Mohammed Viquaruddin and Abdullah Mohammed [10] were able to show the impact of foundry sand on the mechanical and durability properties of concrete. The authors studied the intrinsic physical effects of foundry sand when used as partial replacement material. The mechanical properties studied were compressive strength, split tensile strength, and flexural strength. The tested samples were categorized according to percentage weight (0%, 10%, 20%, 30%, 40%, 50%, 60%, 70%, 80%, 90%, and 100%) of foundry sand used as replacement material. The authors carried out an all-encompassing analysis that ranged from partial to total percentage replacement. Previous researches enunciated by the authors show a definitive pattern of the impact of FS on concrete. This established postulation is centered on experiments buffering the notion that FS positively impacts the mechanical properties of concrete.
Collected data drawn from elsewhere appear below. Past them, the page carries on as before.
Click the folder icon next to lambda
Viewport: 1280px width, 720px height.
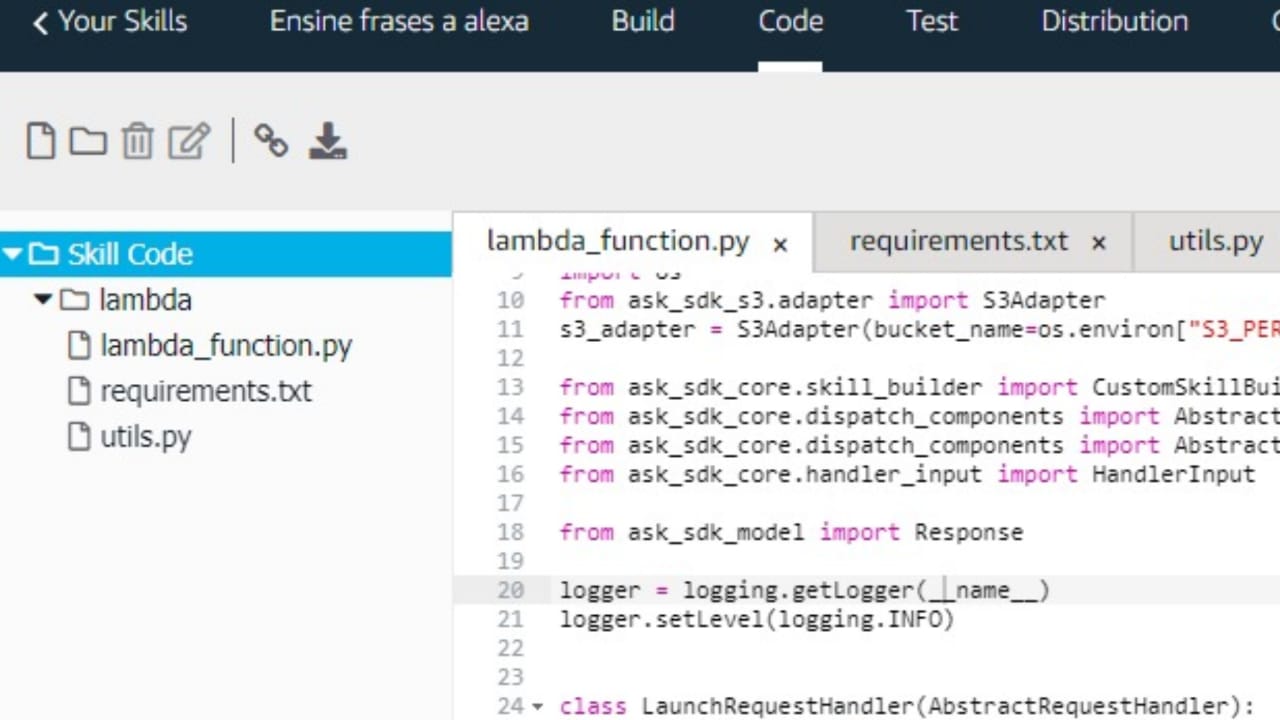pos(75,299)
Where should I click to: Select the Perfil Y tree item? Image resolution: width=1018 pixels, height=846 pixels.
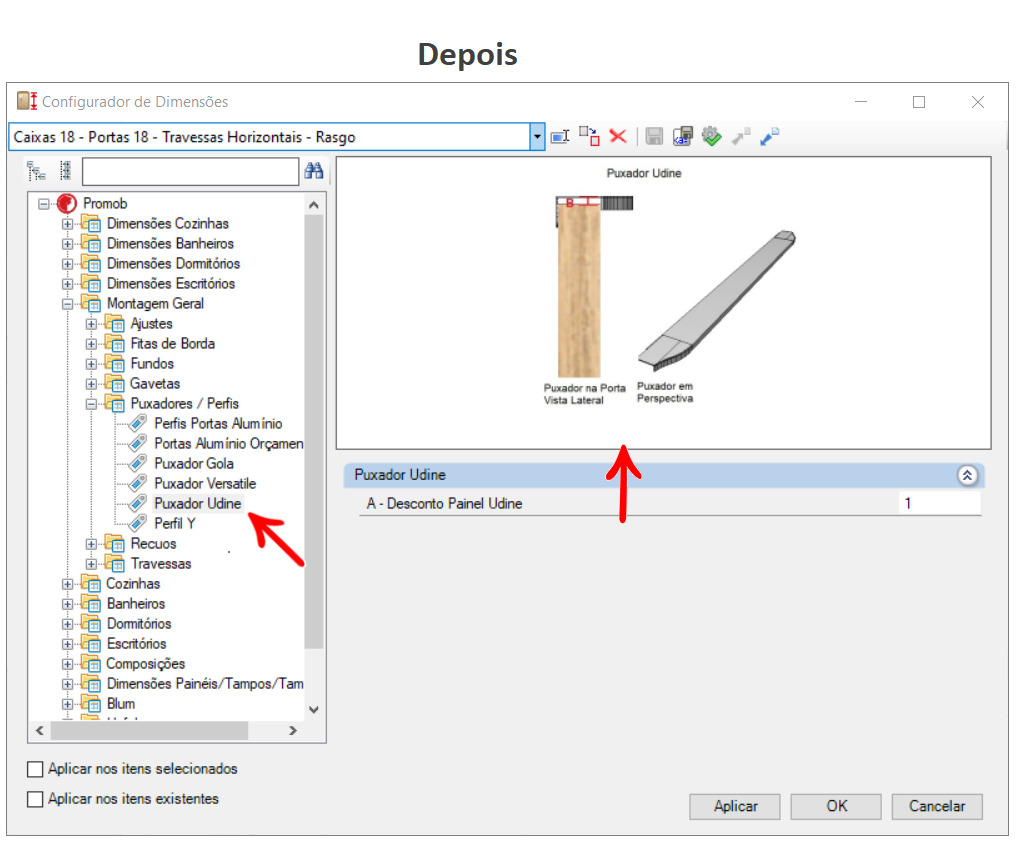click(x=174, y=524)
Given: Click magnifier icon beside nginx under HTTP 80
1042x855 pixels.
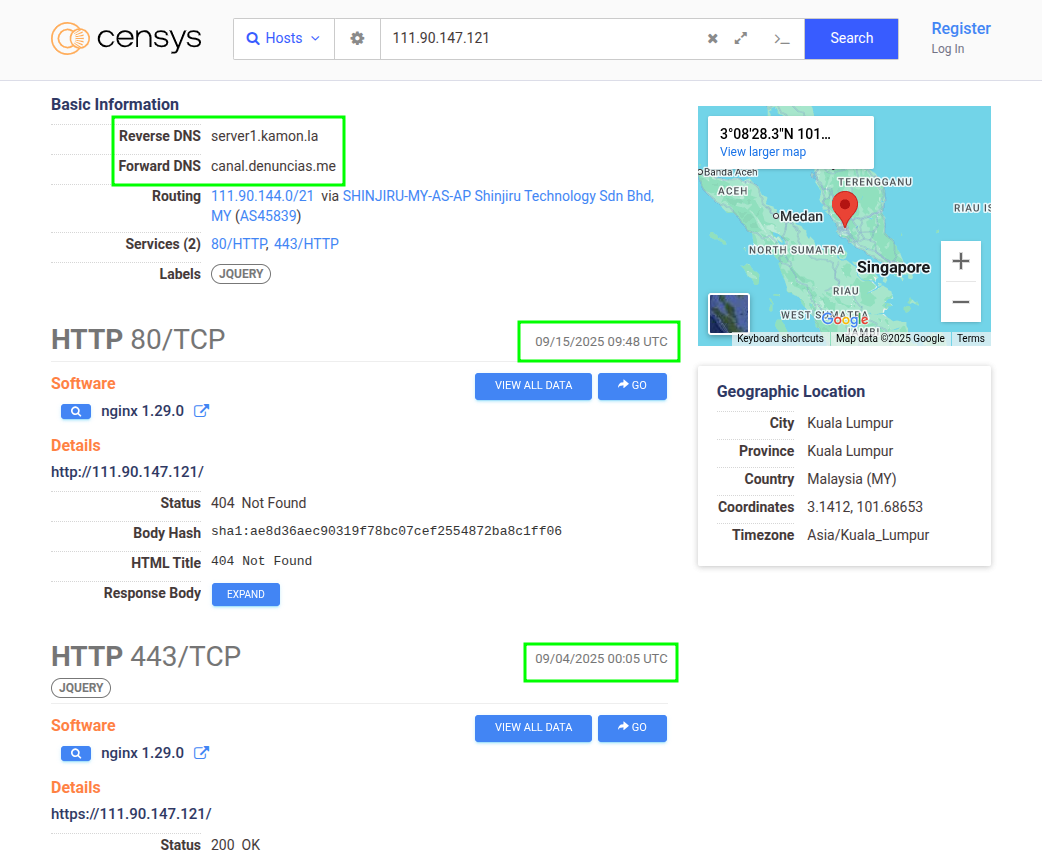Looking at the screenshot, I should point(76,411).
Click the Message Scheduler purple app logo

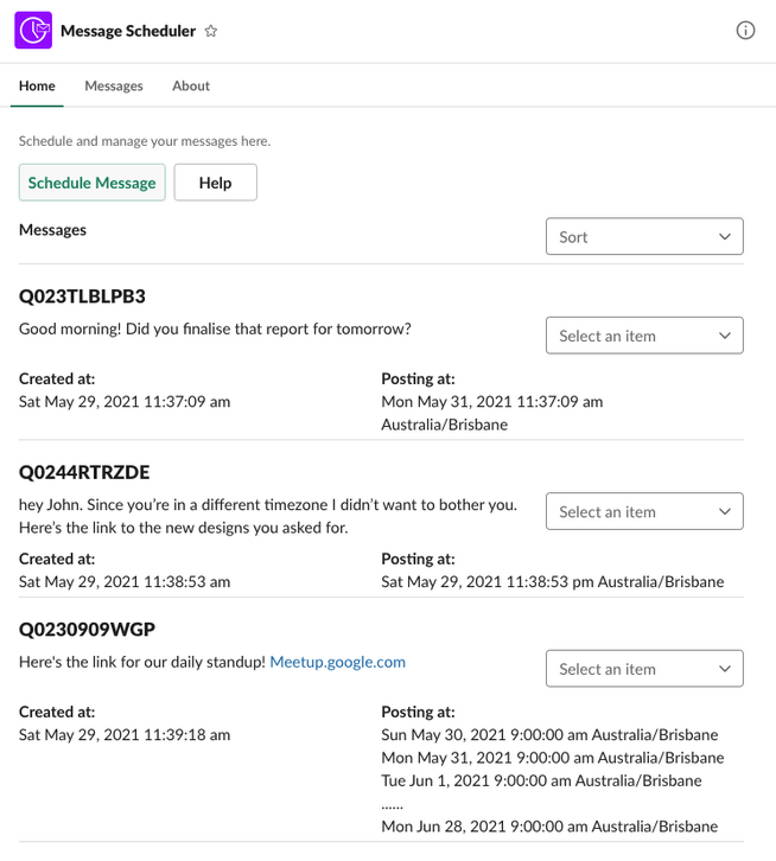click(x=33, y=31)
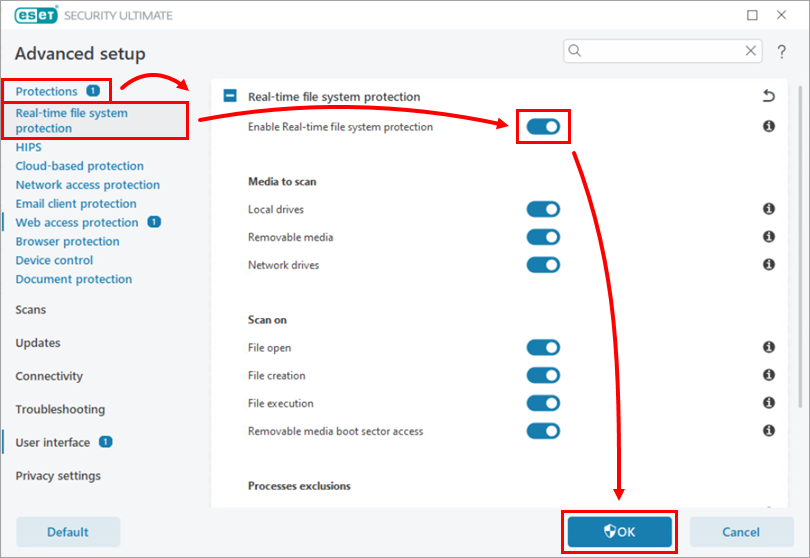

However, some results have also shown that, above or below a particular percentage replacement value (20%), there is a reduction in strength performance and density of concrete mixtures tested. The authors postulated that this could be because of the increased water absorption ratio of the concrete mixture with percentage weight of FS. Mohammed Viquaruddin and Abdullah Mohammed [10] also investigated the absorptivity, initial surface absorption, and water absorption properties of all concrete samples tested. The results showed that increase in FS negatively impacted the workability of all tested concrete mixes. The results also showed a consistent increase in the compressive strength of concrete mixture samples up to 90% FS replacement level. However, concrete samples with 100% FS replacement showed a decrease in compressive strength. The concrete samples also showed increase in splitting tensile strength up to 70% FS replacement level. However, other samples showed reduced split tensile strength. Optimum split tensile strength was achieved at 40% FS replacement. The results also showed that increased age of curing positively impacts split tensile strength of all tested samples. All tested samples exhibited an increase in flexural strength with the exception of concrete mixture samples with FS replacement value more than 50%. The duration of curing also enhanced the flexural strength of all tested concrete samples.

3. Experimental Program

3.1. Cementing Materials

A single ASTM C150 [11] Type I/II ordinary Portland cement (OPC) clinker produced locally was used as a part of this study. The cement has been used extensively within this lab as a control binder for various studies; therefore, the long-term performance of this material is well documented and understood. The total alkali equivalent for this cement is 0.77%. Additionally, a densified silica fume was used at a 25% replacement by mass of cement in order to produce the UHSC requirements (≥70 MPa [10 ksi]) [1]. The silica fume used in this study conformed to ASTM C1240 [12] standards. The chemical and physical properties of the cementing materials are given in Table 1.

3.2. Aggregates

A reactive (siliceous) and a nonreactive (manufactured limestone) fine aggregate were used as a part of this study to produce two separate control UHSC mixtures. The siliceous sand contained quartz (64.0%), chert (17.1%), and feldspar (11.5%) and was procured from El Paso, TX. Previous research completed by Folliard et al. [13] showed this aggregate to be highly ASR reactive based on ASTM C1260 [14] and ASTM C1293 [15] test methods. The limestone aggregate was procured from within the central Texas region. The spent foundry sand (FS) was obtained from a local metal casting company. The sand is spent sand from molds used in their facility and is classified as a green sand (clay bonded system) [2]. Since the FS is unique and has prior processing, the chemical composition of the obtained FS was determined through X-ray fluorescence (XRF) and the results are shown in Table 2.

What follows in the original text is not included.